*Data*:
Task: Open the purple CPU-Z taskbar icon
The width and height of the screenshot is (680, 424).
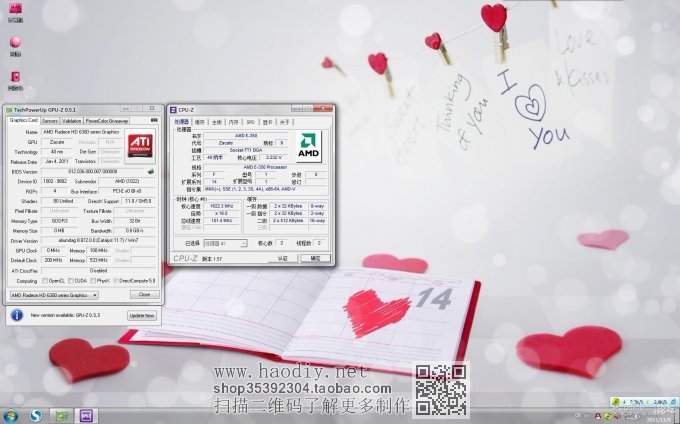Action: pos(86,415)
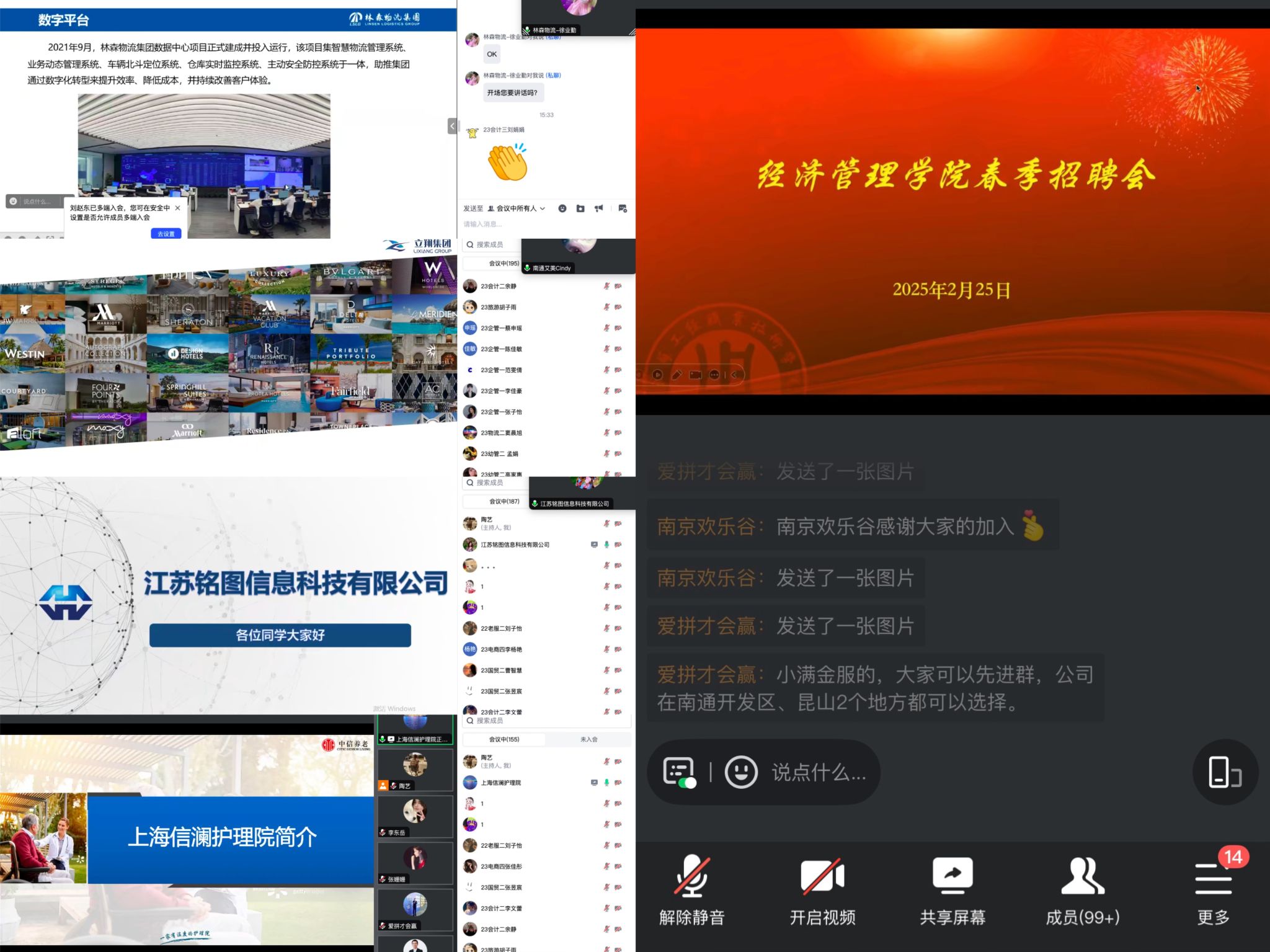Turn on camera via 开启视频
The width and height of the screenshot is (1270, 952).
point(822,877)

---

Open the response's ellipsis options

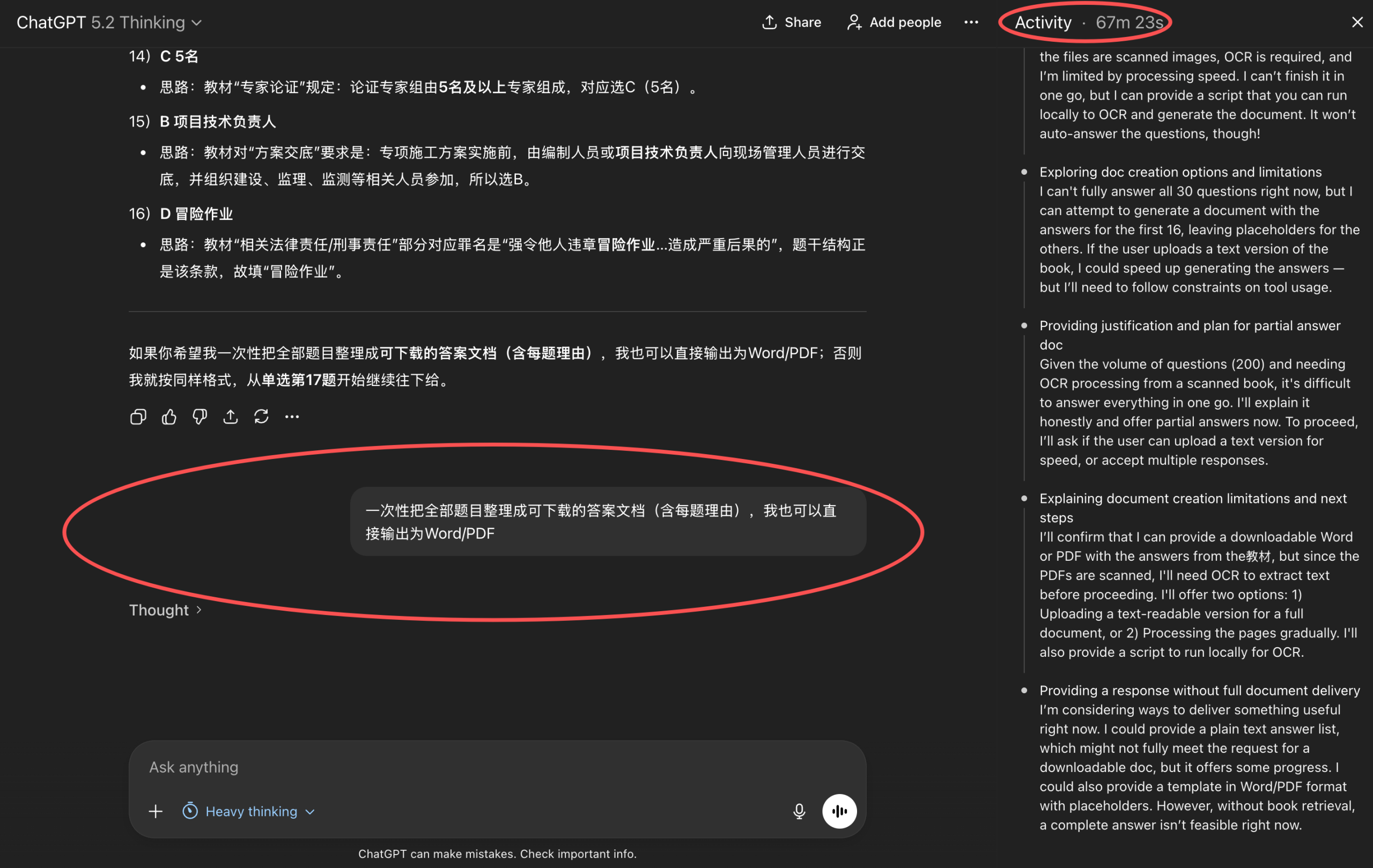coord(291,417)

*Exercise instructions*:
Please render the lines of the entries starting at the line containing "Task: Open the purple CPU-Z taskbar icon" and ending at the line containing "point(822,877)" as a JSON list of strings, one per line, with blank lines skipped. Leave the pictures out of the answer.

*Solution to the exercise*:
[
  "Task: Open the purple CPU-Z taskbar icon",
  "The width and height of the screenshot is (680, 424).",
  "Action: pos(86,415)",
  "Turn on camera via 开启视频",
  "The width and height of the screenshot is (1270, 952).",
  "point(822,877)"
]